The players had gone through the early fall not knowing who would be their coach. While their talent held a lot of promise for the upcoming season, they were worried the coaching situation might distract them enough to doom that promise.

“I remember talking to the guys and we thought the most important thing was, whoever the new coach was, we had to be ready,” senior co-captain Zach Charles said. “It’s not about who’s coaching the team. The coach is an important part, but it’s about us. We’ve got to be ready.”

The Tigers were ready when former Lewiston and Buckfield girls’ coach Mike Child was finally introduced to them last Nov. 16 as their new coach, one day before their first practice together.

For Child, taking a team over on such short notice was not a new experience. In 1999, when he coached the girls’ JV at Lewiston, Child had to take over as varsity head coach when Mike McGraw stepped down four days before the season-opener due to health problems.

“That experience helped a lot,” Child said. “I wasn’t panicking coming in. I’ve learned from Lewiston and my year at Buckfield that being around great kids makes all the difference.”

“He told us straight up that he knew we were a talented team with smart and athletic kids and he was here to guide us through it,” senior co-captain Marc Kelvey said. “That’s basically what he’s doing, letting us do what we’ve always done. He hasn’t tried to put in something totally different.”

It helped that the Tigers were traditionally a running team and Child prefers an up-tempo style. Other than implementing some zone defenses and some new nomenclature, Child said he just had to emphasize team basketball to his new players.

“I didn’t come in here to be a dictator,” he added. “These kids have something to say about the game and I respect that. They’re smart individuals and if we think it’s going to work. We’ll try it. I didn’t have to make a lot of adjustments. The biggest adjustment was playing as a team.”

“He’s done a great job working individually with each player and us as a team,” junior co-captain Justin Wells said. “He came in with a positive attitude. There’s been a few issues.

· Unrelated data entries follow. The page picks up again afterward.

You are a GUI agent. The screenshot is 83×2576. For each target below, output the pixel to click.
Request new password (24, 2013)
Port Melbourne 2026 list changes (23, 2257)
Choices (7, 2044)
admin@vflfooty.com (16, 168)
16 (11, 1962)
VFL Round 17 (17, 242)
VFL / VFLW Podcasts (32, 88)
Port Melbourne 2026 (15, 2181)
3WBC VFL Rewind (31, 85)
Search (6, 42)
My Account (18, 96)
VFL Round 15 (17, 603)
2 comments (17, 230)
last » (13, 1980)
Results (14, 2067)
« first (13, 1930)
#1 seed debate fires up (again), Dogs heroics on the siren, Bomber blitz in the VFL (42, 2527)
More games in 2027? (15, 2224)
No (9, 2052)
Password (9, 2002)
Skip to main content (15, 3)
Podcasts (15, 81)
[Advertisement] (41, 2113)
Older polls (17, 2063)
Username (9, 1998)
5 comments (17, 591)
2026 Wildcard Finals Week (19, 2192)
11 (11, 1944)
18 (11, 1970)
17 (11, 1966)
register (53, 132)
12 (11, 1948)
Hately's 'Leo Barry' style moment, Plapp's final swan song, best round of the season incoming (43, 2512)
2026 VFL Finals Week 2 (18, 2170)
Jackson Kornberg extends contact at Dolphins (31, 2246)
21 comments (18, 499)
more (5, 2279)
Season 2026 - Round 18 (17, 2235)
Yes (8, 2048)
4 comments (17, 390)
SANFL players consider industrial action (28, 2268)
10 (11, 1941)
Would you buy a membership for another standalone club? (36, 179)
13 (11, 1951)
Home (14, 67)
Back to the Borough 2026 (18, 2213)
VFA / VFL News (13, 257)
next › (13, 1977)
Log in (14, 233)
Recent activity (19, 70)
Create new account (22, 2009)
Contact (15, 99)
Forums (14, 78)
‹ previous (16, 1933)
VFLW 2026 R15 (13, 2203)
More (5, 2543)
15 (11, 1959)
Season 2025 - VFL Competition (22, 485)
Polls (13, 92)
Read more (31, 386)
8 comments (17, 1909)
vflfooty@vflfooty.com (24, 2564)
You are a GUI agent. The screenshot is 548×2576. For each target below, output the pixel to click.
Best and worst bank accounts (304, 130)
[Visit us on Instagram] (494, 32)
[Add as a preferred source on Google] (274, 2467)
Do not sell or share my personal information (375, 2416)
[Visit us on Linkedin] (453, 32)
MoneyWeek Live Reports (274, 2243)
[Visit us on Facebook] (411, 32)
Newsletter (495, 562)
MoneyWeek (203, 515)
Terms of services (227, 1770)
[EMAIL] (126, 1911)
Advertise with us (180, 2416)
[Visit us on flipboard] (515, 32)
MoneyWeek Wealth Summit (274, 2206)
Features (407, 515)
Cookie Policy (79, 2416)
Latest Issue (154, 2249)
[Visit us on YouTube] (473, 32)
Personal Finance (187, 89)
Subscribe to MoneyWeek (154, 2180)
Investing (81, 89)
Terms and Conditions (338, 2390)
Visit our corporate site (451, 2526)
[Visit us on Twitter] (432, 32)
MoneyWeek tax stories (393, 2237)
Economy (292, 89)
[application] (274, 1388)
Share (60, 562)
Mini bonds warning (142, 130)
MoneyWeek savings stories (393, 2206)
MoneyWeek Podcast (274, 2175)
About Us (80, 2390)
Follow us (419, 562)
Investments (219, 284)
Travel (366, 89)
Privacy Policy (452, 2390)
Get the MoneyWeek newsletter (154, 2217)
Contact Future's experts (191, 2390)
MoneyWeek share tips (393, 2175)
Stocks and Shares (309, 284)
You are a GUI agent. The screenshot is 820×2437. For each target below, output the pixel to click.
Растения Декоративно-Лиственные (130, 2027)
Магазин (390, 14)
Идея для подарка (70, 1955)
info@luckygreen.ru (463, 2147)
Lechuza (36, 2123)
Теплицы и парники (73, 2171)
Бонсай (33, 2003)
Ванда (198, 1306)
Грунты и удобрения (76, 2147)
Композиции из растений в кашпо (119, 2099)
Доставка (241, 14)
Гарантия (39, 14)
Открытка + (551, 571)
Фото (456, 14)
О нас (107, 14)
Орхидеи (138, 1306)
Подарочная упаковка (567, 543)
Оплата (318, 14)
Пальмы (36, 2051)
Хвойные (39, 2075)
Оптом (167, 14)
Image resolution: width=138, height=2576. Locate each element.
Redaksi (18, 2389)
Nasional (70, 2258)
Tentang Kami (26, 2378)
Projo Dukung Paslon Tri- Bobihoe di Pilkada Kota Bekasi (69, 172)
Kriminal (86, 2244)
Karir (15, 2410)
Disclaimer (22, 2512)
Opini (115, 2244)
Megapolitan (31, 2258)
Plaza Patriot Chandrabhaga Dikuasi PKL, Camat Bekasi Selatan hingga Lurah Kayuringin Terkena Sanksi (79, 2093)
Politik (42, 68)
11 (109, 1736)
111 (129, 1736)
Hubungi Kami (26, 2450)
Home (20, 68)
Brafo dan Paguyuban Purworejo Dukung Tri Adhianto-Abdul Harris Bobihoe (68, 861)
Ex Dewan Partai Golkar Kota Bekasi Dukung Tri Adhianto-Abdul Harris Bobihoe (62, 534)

We had a couple of losses early and people were complaining, but we fought through it as a team and a coach.”

The Tigers started the season 3-2. Just as the players were beginning to feel comfortable with their coach and vice versa heading into the Christmas break, a 6-5 senior from Somerville, South Carolina showed up.

There was no doubt Sean Fry belonged on a basketball court. He had been a varsity starter at a school nearly 10 times the size of Jay High School, so it wouldn’t have surprised anyone if Fry decided he could dominate small-time Maine basketball and try to make a name for himself in his new home.

Instead, Fry has been likened to “an oil change” by Child. His size gives the Tigers another rebounder and low-post option, while his athleticism makes their running game even more dangerous.

“We were starting to play well before Sean came here, but he completed the puzzle,” Child said. “He could have stepped in here and said ‘I’m going to take over’. Now, there’s no way I would have let that happen, but I didn’t have to. The kid was just phenomenal and the team accepted him. They all got together the day he moved into his house and, right after practice, moved him in.”

“I didn’t want to mess up the chemistry they had,” Fry said. “The guys brought me in and showed me the ropes and everyone was real nice about it.”

“He acts like he’s been here for 10 years,” Kelvey said. “He fits right in. Everybody likes him. Since he came in, we started clicking. That’s when everything fell into place.”

The Tigers started to get an idea just how well things were starting to fall into place with wins over Wiscasset at home and Georges Valley, Boothbay and Telstar on the road. Then came the highlight of the season so far, an 86-57 pasting of Telstar at home last week in which the Tigers ripped off a remarkable 28-0 run, one of the most dominant stretches of basketball the Tigerdome has ever seen.

Jay has now won 12 in a row heading into tonight’s game with Madison. A win tonight and a Hall-Dale loss and the Tigers will host the first ever Mountain Valley Conference championship game next Monday, plus set themselves up with one of the top two seeds in the Western C tournament.

“Every game is another notch for us,” Child said. “(Madison) is another notch. When we get into the tournament, then we’ve got to pick it up another notch there.”